Spot gold climbed more than one percent to a record high above $1,920 as concerns about a worsening euro zone debt crisis and stalled global growth drove investors out from riskier assets to safe havens, including gold.
It was the 12th record high that spot gold has reached since the beginning of August, and the rally is expected to continue, with investors unable to see a quick resolution to the euro zone crisis and the global economy at risk of slipping into another recession.
Investors are watching a string of legal and political events in Europe this week that could hurt efforts to resolve the debt crisis, after dispute broke between international lenders and Greece over disappointment that Athens had fallen behind schedule on cutting deficit.
Spot gold stood at $1,919.49 an ounce by 0605 GMT, and has risen about 18 percent since the beginning of August.
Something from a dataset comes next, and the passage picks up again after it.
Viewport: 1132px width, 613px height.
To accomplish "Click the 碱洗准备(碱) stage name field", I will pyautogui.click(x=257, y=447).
It is up 35 percent on the year so far.
US gold GCcv1 rallied 2.5 percent to a record high of $1,923.2, and eased slightly to $1,922.50.
“After we broke above $1,900 people are now looking at $2,000 as the next target,” said Peter Fung, head of dealing at Wing Fung Precious Metals in Hong Kong.
Fung said physical demand from India and China, the world’s top two gold consumers, remained strong despite lofty prices, and helped keep gold premiums in Hong Kong in the range of $1 to $1.50 an ounce over spot prices.